By last Thursday, Atlantic Union Bank, which started in Caroline County and is now Virginia’s largest financial institution, had received more than 9,000 loan requests seeking approximately $1.8 billion in PPP funds. Of those loan requests, the SBA had approved nearly 6,500 loans with total value of approximately $1.4 billion.
“The reason why demand is so overwhelming is that if you are a small business, if you employ less than 500 people, you’re likely eligible for this program,” Asbury said. “You attest to the U.S. government on the application form that you have been impacted by the COVID-19. That’s not a very high bar, and so you make a statement that funding is necessary to support the ongoing business. Non-profits, including churches, are eligible.”
He said that he’s seen everything from churches and the smallest of nonprofits all the way to companies that employ several hundred people apply for the program.

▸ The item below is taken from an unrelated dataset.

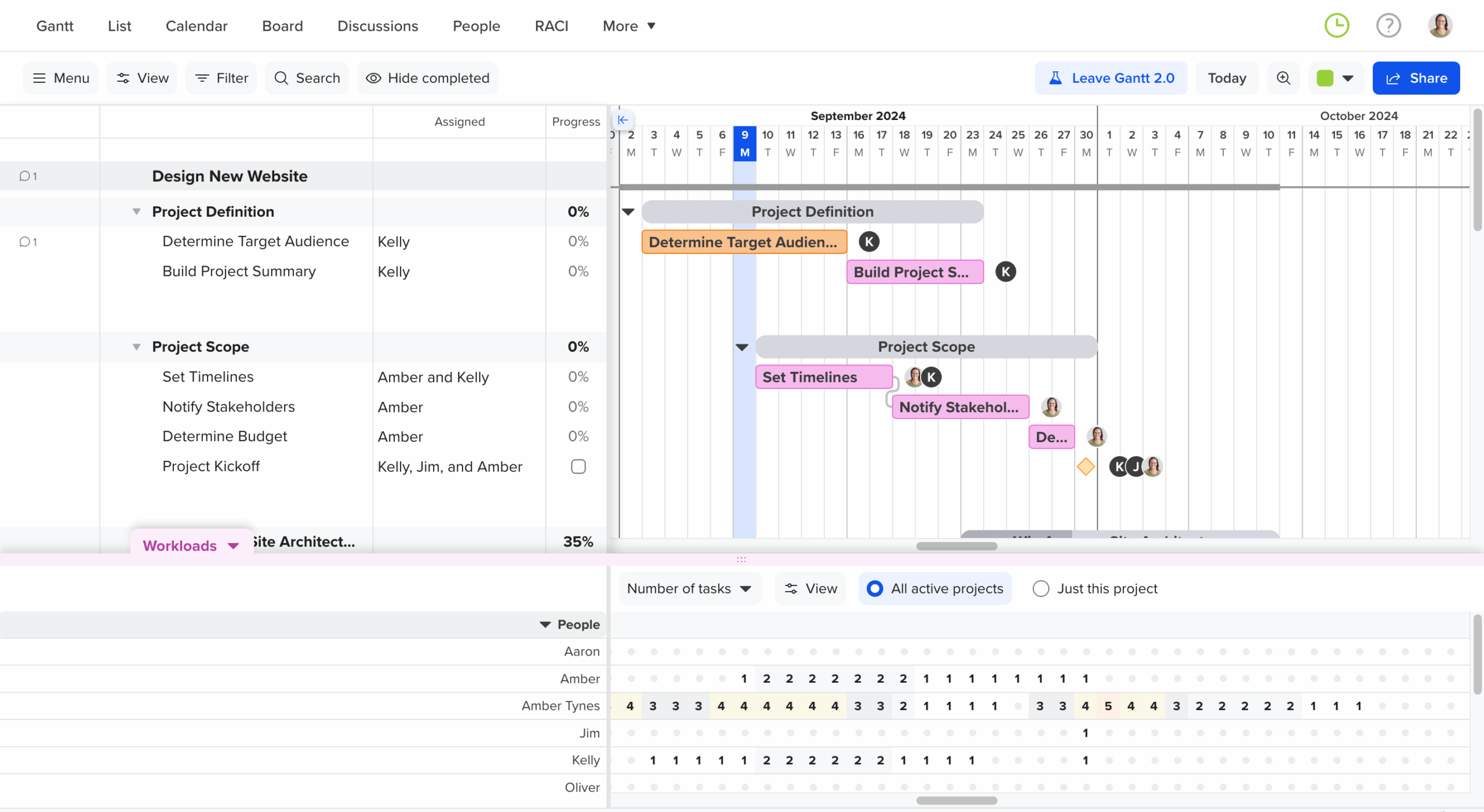Check the Project Kickoff progress checkbox
The width and height of the screenshot is (1484, 812).
tap(577, 466)
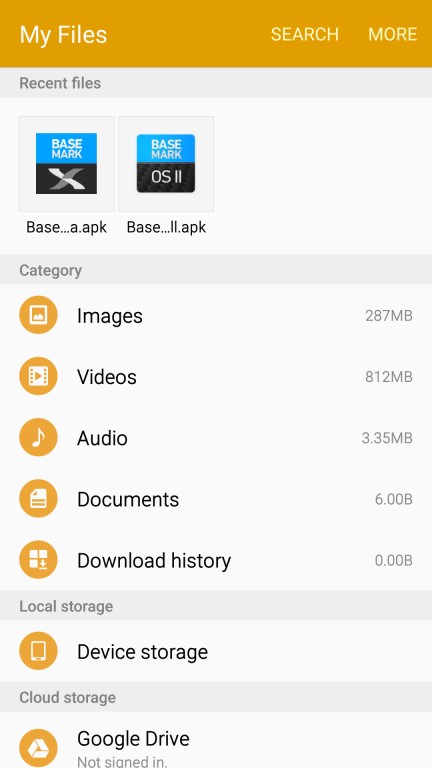
Task: Open the Images category
Action: pos(216,315)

Both banks had to gear up quickly to meet demand, and concentrated on established customers because they already had much of the required documentation and could process loans faster.
Virginia Partners created a PPP task force that focused on providing clients with the resources and expertise needed to handle the loans.
“They have been at it seven days a week since then, and are doing a fantastic job,” Harrison said.
At Atlantic Union, 400 employees have been working full time, including nights and weekends, on nothing but PPP loan applications.
“We have thrown as many resources as possible at it,” Asbury said. “Part of what keeps us going is that we know our customers. We see the impact.”
Jeff Sullivan, co-owner of Bella Hair in downtown Fredericksburg, said that he applied for a PPP loan at Virginia Partners the first day it was available because the impact of COVID-19 on the salon has been a “nightmare.”
Bella Hair’s stylists haven’t been able to work since Gov. Ralph Northam ordered personal care businesses to close until April 23, and the business isn’t generating any income other than gift certificates.
“They’re all anxious. They want to come back and start working,” Sullivan said.
Northam has extended that date businesses such as Bella Hair can open to May 8. Sullivan said that he intends to use the loan to put his staff back on the payroll.
“Some have been on unemployment,” he said. “We’ll be able to keep them employed so when we’re able to open up, we’ll be ready to go.”